**THE PROBLEM**
From the material below, extract the lines running from the line with "891x503 pixels. Task: Click" to the line with "point(160,216)", both included, and reproduce them without changes. Leave the pictures out of your answer.

§ §

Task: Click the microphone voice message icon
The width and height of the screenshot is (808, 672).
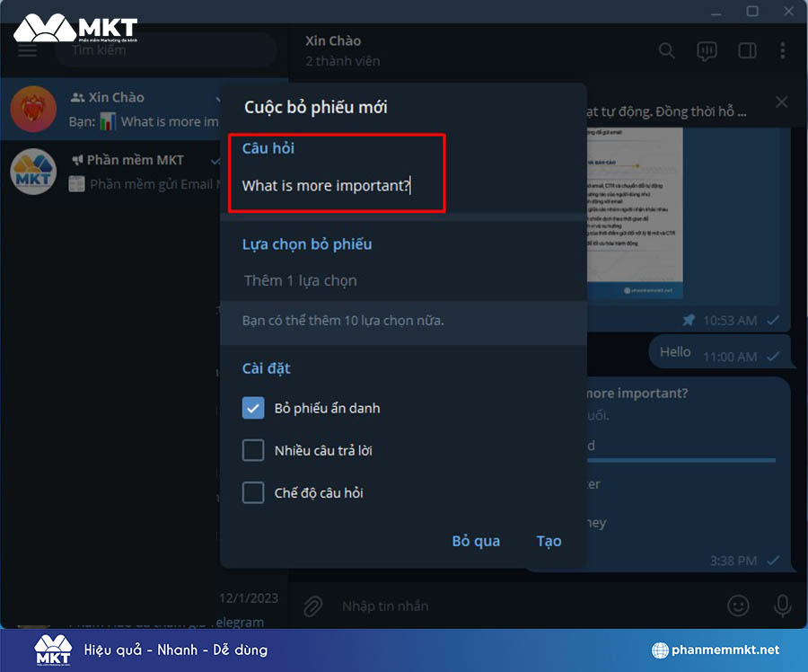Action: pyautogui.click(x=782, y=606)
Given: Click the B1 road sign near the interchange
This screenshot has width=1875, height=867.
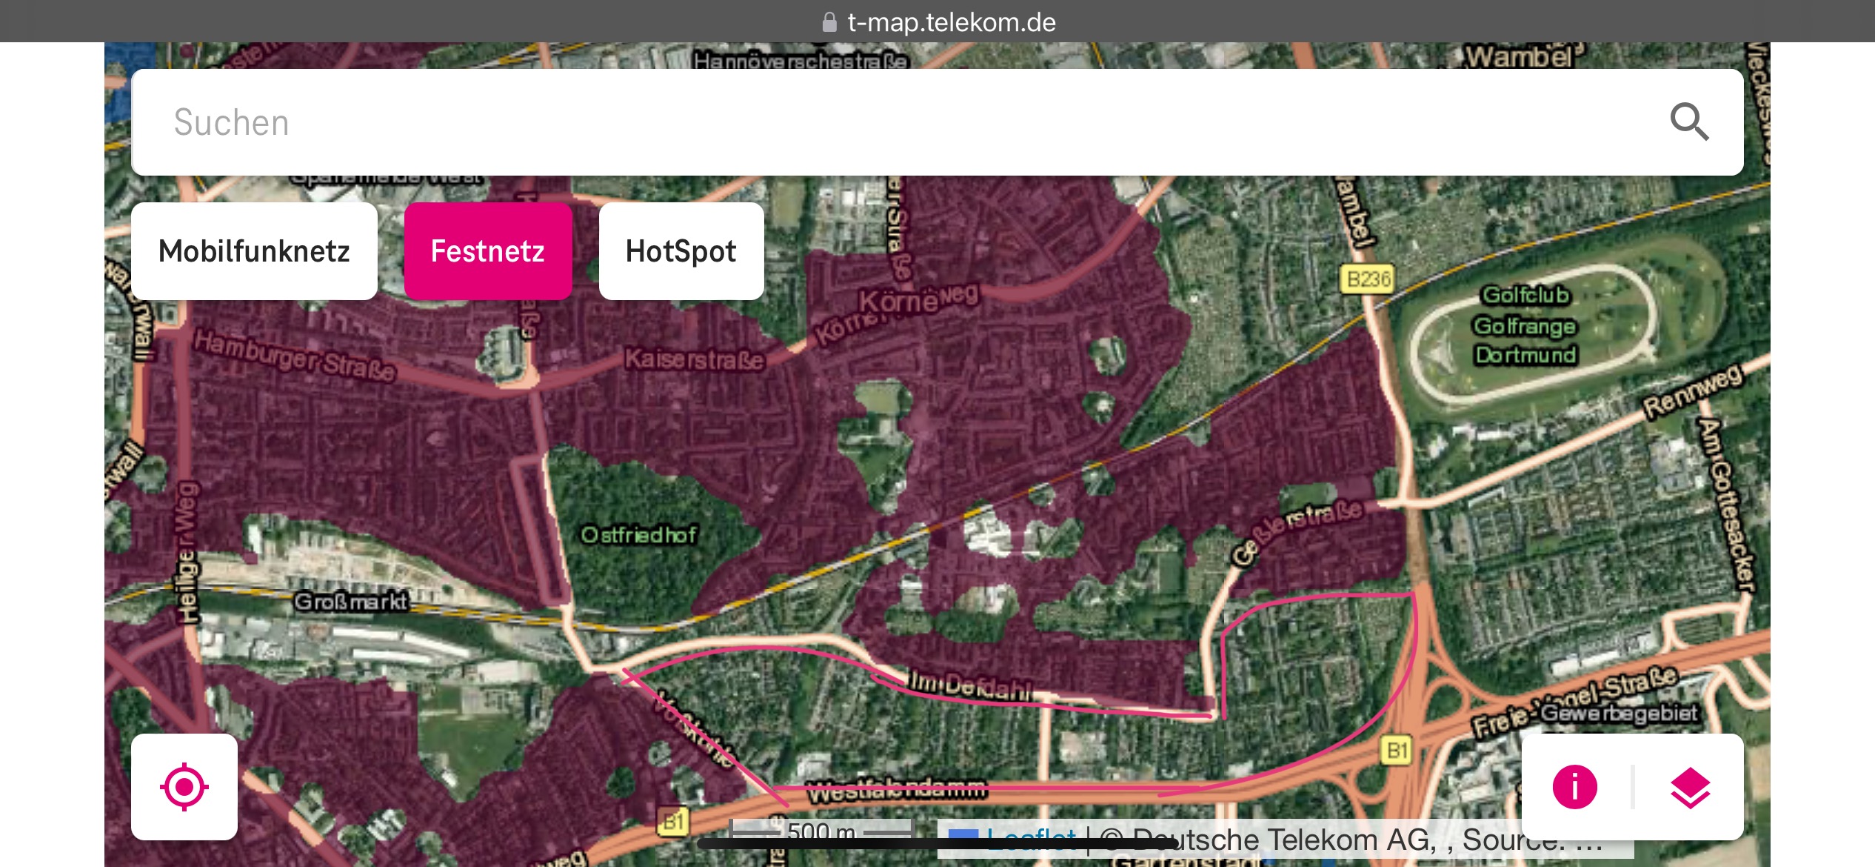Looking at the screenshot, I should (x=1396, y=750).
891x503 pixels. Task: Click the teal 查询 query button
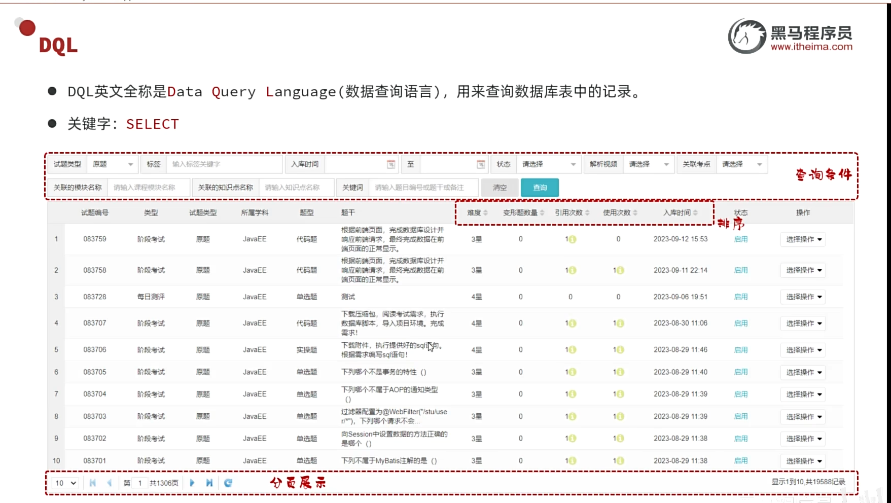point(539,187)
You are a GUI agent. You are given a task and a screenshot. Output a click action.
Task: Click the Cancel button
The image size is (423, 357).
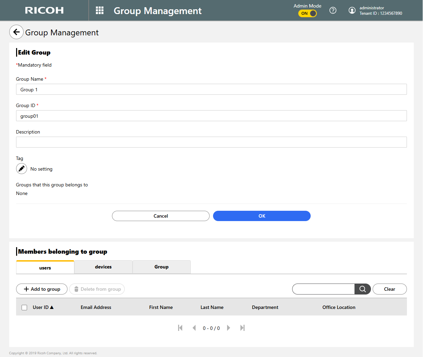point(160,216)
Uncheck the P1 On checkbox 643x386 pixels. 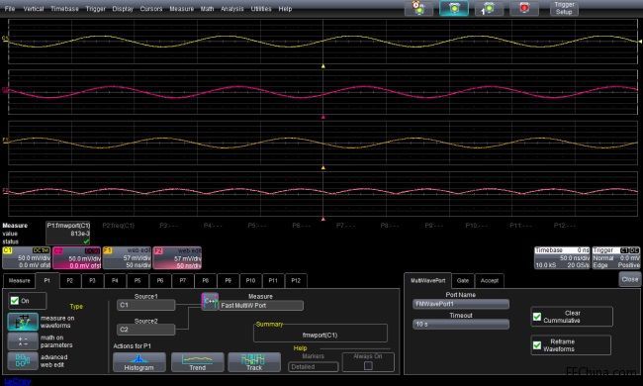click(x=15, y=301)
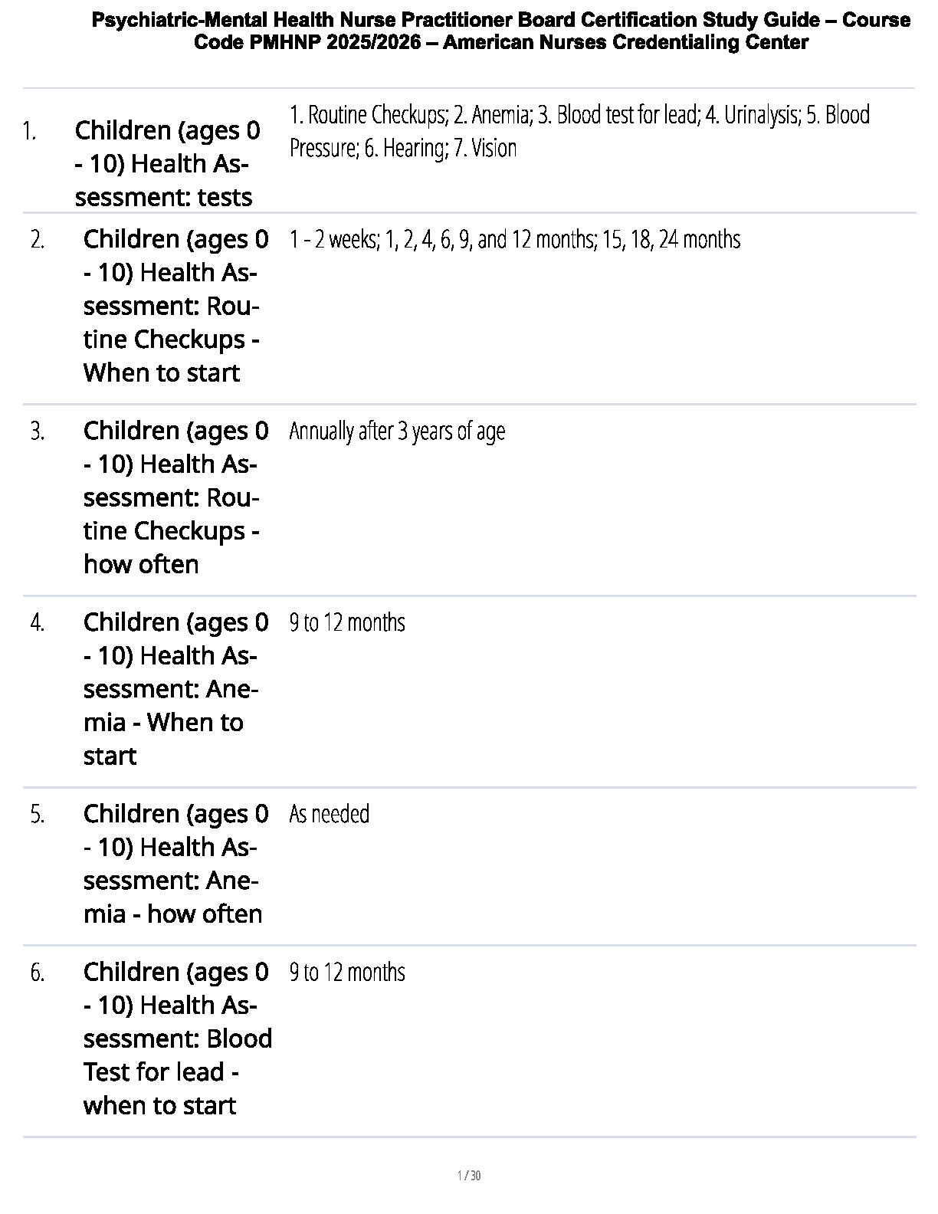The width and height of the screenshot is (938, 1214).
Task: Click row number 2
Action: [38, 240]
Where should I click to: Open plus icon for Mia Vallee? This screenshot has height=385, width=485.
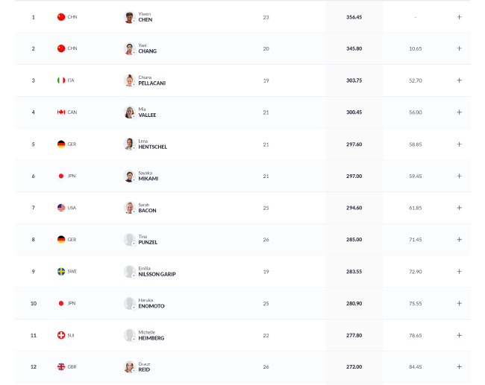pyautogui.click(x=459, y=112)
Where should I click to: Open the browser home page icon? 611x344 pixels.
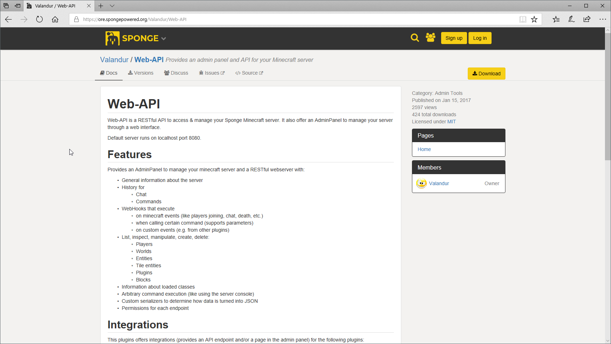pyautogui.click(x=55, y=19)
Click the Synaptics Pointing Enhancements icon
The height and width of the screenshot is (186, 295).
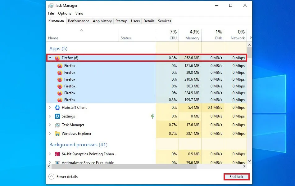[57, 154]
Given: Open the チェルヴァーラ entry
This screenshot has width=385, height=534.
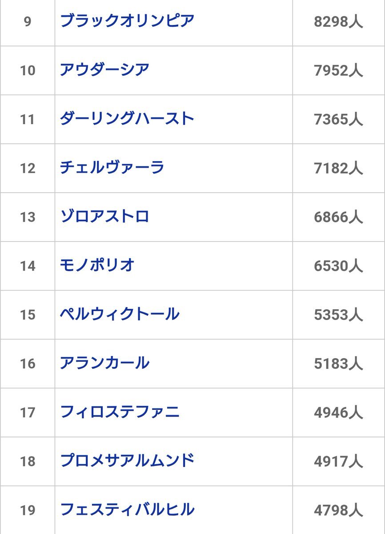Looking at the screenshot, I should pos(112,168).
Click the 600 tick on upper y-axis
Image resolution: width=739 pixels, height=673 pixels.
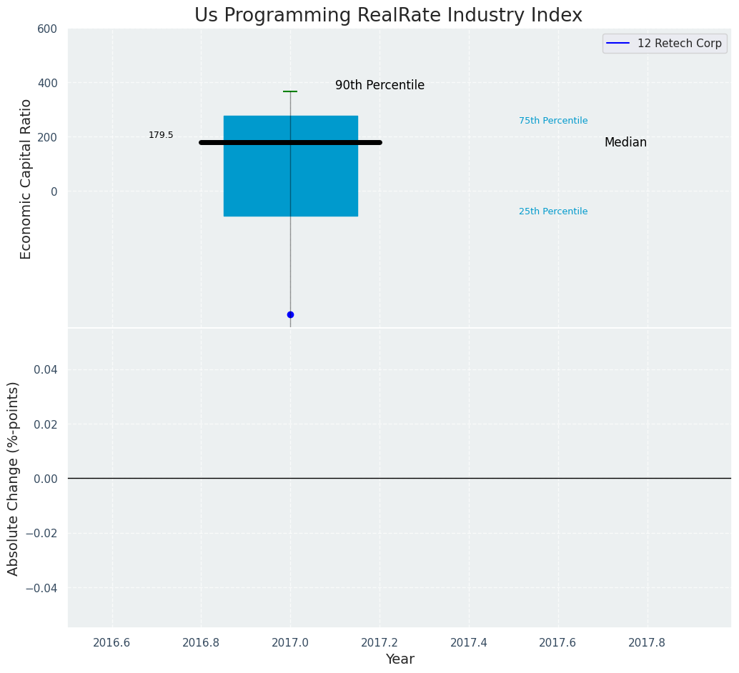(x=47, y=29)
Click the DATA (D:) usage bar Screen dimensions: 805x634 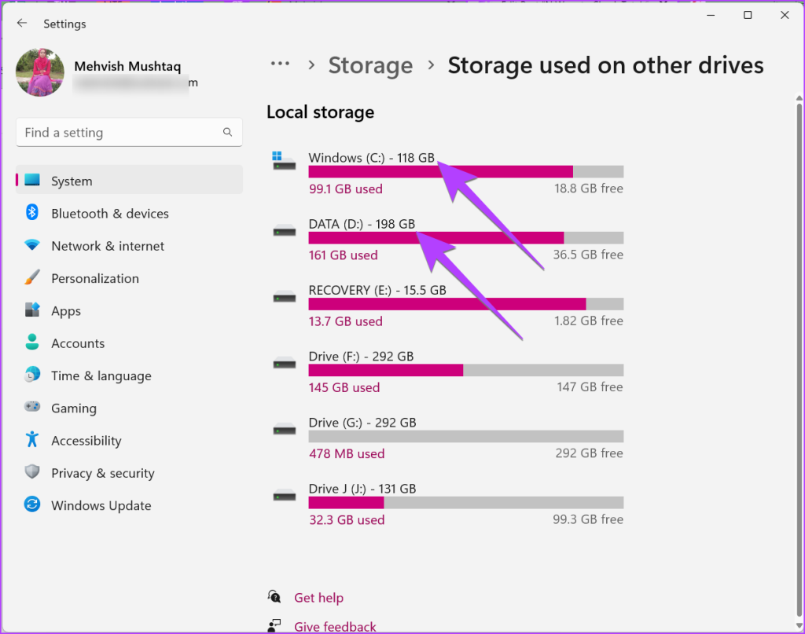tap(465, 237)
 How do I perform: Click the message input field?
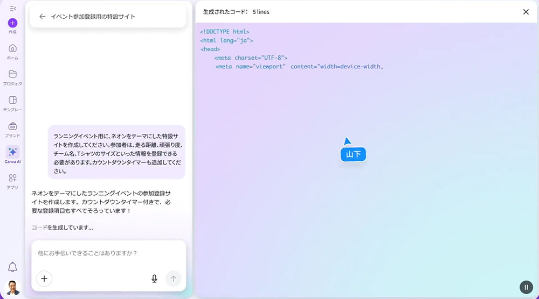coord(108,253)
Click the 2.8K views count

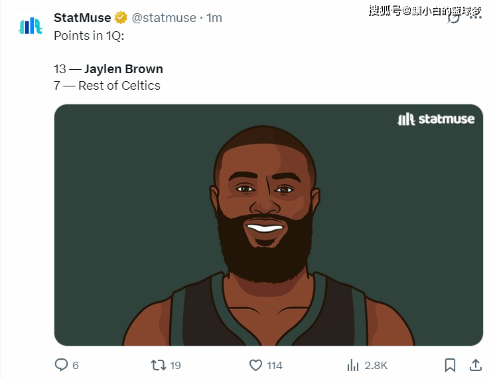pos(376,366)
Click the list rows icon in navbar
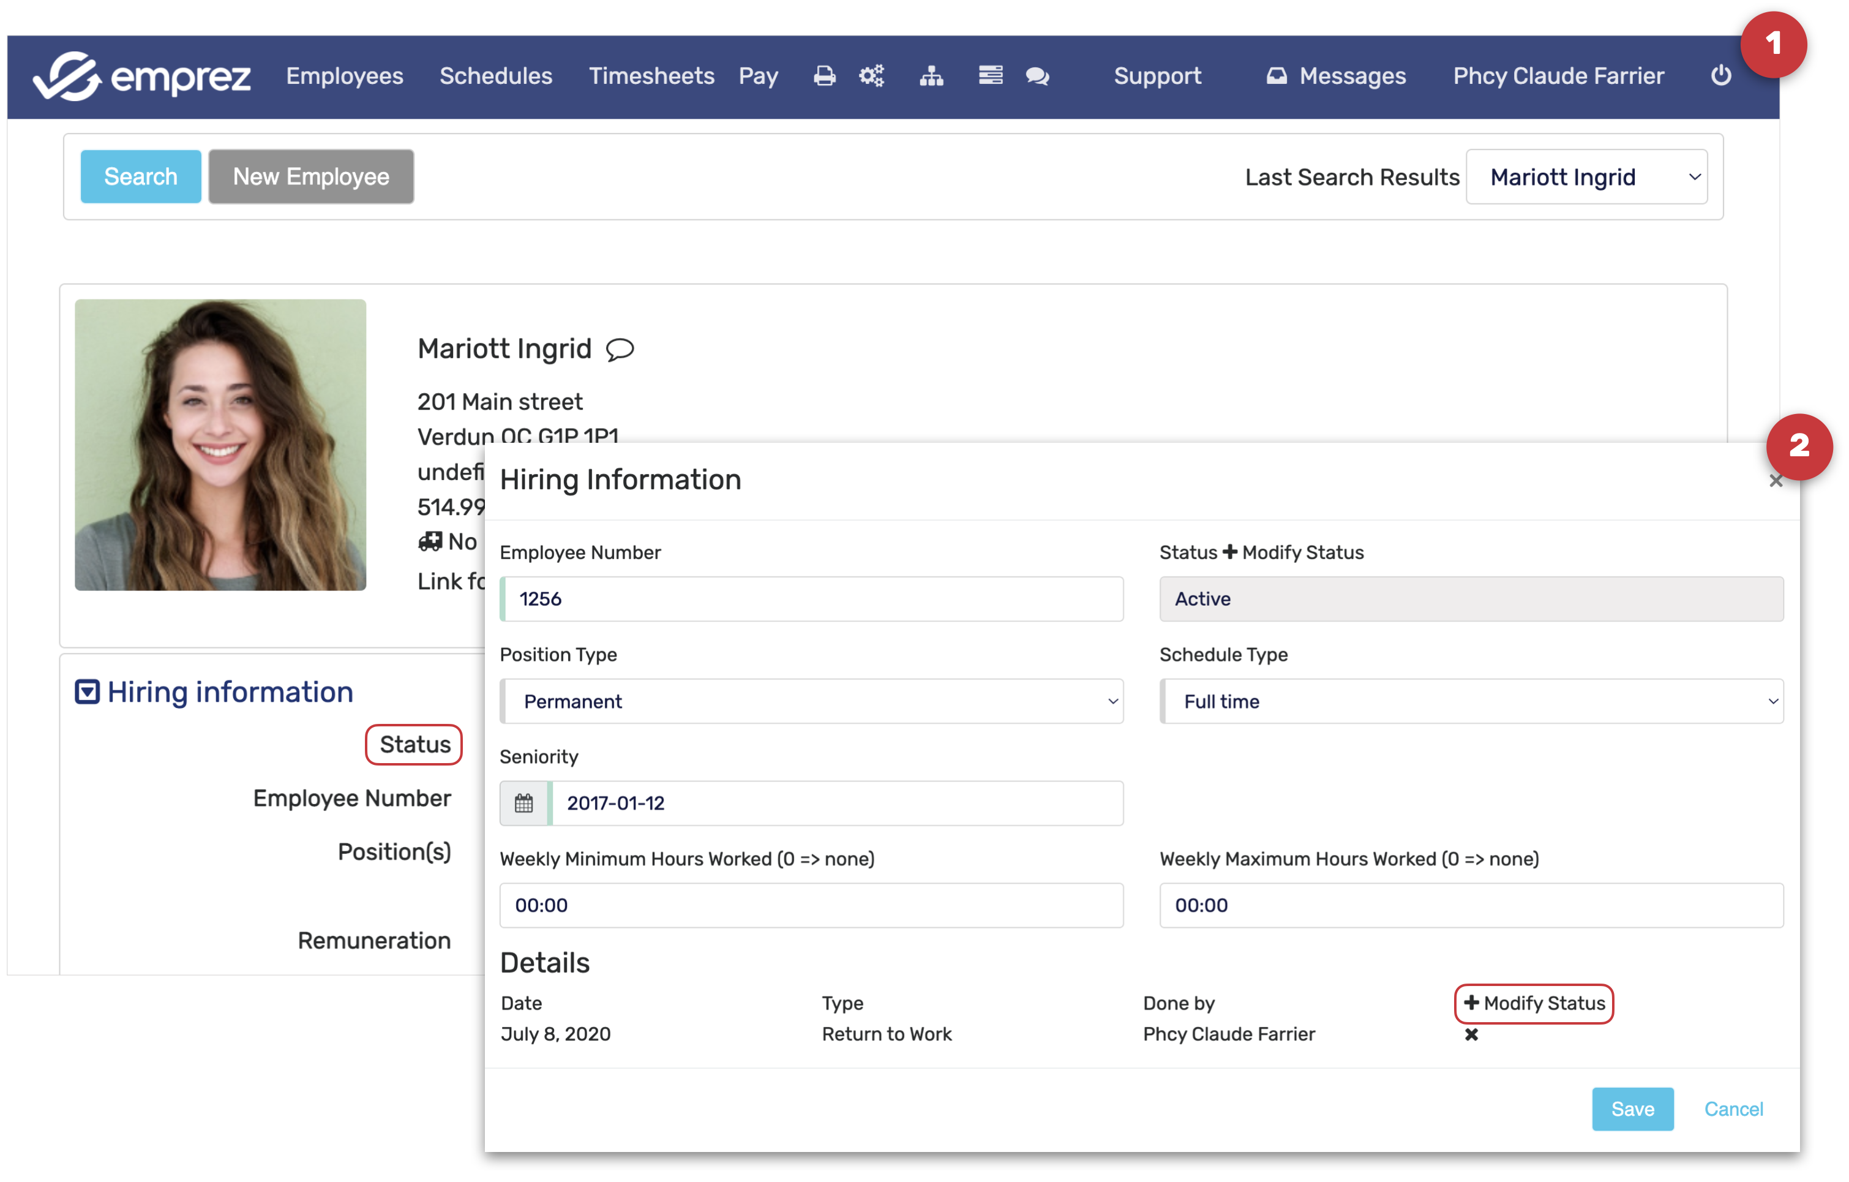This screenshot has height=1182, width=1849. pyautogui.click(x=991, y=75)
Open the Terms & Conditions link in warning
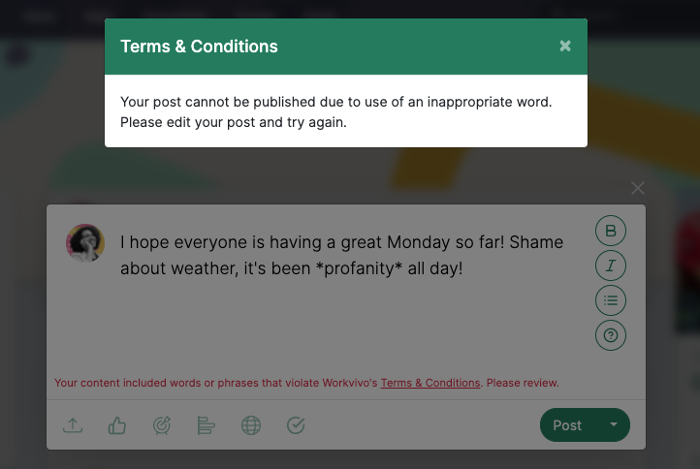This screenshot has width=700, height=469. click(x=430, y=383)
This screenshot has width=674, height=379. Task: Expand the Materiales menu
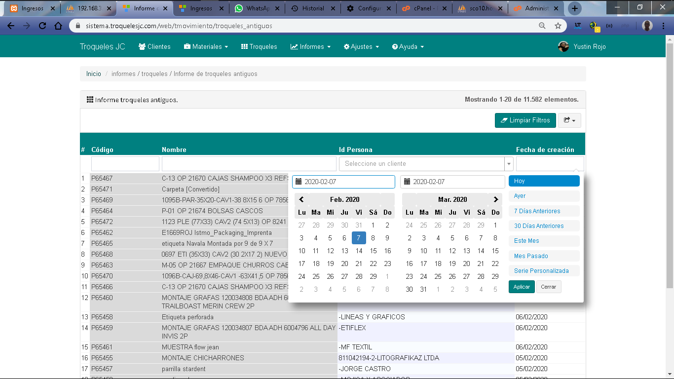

§ §

**COMPLETE OUTPUT**
891x503 pixels. Task: Click the teal 查询 query button
point(539,187)
You are a GUI agent. You are given a task and a screenshot. Output a click action.
Task: Click the Cancel button
The image size is (423, 357).
point(160,216)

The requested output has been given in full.